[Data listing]
=-=-=
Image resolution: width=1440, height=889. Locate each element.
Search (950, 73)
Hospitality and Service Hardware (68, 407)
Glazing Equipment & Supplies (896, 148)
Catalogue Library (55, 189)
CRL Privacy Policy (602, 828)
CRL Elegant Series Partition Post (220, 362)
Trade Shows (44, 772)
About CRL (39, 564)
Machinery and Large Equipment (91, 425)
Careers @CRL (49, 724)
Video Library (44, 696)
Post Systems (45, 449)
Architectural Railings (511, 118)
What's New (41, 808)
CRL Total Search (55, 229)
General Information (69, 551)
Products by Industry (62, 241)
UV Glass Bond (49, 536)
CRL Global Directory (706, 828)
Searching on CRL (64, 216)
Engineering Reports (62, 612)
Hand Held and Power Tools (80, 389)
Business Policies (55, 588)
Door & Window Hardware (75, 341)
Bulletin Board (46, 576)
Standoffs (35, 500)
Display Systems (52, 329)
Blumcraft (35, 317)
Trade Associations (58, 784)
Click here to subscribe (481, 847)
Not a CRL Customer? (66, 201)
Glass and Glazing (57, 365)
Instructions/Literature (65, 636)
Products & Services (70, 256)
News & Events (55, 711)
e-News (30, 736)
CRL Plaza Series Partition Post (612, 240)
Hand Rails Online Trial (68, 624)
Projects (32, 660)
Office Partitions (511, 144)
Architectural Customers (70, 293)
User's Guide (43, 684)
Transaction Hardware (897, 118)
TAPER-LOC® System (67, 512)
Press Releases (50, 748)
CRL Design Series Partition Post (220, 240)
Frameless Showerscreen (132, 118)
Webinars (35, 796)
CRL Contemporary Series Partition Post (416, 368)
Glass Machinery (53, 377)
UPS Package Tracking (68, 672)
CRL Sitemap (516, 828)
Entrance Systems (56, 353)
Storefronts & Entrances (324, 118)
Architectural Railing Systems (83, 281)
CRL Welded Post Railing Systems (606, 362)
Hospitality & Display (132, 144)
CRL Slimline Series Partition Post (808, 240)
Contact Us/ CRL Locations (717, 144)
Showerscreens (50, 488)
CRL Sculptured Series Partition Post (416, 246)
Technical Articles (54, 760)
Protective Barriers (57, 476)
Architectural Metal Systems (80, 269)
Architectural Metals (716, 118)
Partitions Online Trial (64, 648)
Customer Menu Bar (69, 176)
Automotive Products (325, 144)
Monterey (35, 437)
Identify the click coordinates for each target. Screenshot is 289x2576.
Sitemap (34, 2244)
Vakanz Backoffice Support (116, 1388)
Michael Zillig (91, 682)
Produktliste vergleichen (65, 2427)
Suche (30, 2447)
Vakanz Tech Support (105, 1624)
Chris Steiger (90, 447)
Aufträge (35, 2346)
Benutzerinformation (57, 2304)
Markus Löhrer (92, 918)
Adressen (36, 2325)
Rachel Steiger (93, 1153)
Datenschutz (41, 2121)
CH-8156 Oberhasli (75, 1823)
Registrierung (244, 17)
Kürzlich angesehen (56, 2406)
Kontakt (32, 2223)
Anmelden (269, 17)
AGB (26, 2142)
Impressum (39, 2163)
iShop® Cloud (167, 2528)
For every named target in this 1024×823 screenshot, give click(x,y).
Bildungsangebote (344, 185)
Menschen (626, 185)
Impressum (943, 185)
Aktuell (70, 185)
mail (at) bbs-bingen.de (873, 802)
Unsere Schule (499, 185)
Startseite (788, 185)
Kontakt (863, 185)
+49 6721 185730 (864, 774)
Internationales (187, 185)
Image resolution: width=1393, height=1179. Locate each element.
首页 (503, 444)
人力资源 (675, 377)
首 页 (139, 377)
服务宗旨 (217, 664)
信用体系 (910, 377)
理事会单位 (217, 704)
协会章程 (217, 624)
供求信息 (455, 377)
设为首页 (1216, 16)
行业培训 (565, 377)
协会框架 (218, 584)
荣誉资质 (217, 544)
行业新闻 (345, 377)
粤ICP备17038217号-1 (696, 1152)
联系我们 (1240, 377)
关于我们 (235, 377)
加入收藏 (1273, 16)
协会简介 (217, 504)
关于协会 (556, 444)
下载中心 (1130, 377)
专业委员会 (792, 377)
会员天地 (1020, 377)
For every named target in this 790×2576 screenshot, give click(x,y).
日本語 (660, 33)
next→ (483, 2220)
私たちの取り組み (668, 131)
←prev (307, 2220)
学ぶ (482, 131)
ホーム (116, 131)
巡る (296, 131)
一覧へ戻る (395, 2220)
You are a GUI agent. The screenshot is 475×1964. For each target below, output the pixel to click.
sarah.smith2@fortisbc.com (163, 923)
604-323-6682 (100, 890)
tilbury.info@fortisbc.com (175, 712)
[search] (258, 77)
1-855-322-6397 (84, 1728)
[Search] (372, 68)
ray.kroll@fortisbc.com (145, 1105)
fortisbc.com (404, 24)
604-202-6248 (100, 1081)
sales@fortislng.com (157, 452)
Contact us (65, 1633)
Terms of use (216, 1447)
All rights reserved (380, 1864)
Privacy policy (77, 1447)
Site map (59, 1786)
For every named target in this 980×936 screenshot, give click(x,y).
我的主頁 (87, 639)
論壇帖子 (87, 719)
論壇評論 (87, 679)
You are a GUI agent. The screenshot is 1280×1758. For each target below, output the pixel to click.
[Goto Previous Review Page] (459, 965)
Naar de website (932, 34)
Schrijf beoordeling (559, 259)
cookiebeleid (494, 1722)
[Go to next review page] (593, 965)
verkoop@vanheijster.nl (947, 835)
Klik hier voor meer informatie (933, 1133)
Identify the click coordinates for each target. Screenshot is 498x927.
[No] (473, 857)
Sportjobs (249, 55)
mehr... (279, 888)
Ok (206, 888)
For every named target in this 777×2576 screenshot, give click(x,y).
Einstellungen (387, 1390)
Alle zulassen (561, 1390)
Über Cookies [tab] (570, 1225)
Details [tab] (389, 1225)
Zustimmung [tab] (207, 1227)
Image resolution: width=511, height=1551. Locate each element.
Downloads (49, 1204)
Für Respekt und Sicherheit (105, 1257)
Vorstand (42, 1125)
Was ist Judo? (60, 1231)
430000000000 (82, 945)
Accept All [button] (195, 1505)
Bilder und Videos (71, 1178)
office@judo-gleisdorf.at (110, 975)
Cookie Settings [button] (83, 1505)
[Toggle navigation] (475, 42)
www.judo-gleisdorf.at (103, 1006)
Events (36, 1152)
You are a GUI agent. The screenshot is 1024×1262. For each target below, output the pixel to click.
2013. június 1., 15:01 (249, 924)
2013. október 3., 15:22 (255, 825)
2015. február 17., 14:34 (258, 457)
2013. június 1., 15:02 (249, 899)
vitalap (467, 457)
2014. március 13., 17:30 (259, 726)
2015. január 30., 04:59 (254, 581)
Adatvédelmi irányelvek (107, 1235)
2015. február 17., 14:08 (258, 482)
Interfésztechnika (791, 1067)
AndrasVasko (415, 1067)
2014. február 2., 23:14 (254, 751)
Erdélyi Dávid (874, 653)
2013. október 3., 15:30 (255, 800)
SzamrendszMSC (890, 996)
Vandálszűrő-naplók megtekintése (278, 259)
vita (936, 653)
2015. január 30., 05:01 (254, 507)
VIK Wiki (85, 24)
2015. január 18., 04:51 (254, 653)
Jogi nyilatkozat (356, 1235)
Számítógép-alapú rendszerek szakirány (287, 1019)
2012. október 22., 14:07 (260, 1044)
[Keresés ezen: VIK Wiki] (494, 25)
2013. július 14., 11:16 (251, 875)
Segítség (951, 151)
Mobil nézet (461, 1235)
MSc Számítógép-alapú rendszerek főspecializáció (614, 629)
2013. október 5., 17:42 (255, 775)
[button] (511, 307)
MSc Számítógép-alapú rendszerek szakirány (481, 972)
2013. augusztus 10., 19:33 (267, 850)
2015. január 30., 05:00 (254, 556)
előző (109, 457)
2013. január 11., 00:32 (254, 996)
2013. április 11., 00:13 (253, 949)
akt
=-=-=
Lay out the lines as a JSON list of strings, one string per line and no blank lines. Begin at the line that contains "2014. március 13., 17:30 (259, 726)" and stop after the line that contains "SzamrendszMSC (890, 996)".

▶ [The answer]
[
  "2014. március 13., 17:30 (259, 726)",
  "2015. január 30., 04:59 (254, 581)",
  "Adatvédelmi irányelvek (107, 1235)",
  "2015. február 17., 14:08 (258, 482)",
  "Interfésztechnika (791, 1067)",
  "AndrasVasko (415, 1067)",
  "2014. február 2., 23:14 (254, 751)",
  "Erdélyi Dávid (874, 653)",
  "2013. október 3., 15:30 (255, 800)",
  "SzamrendszMSC (890, 996)"
]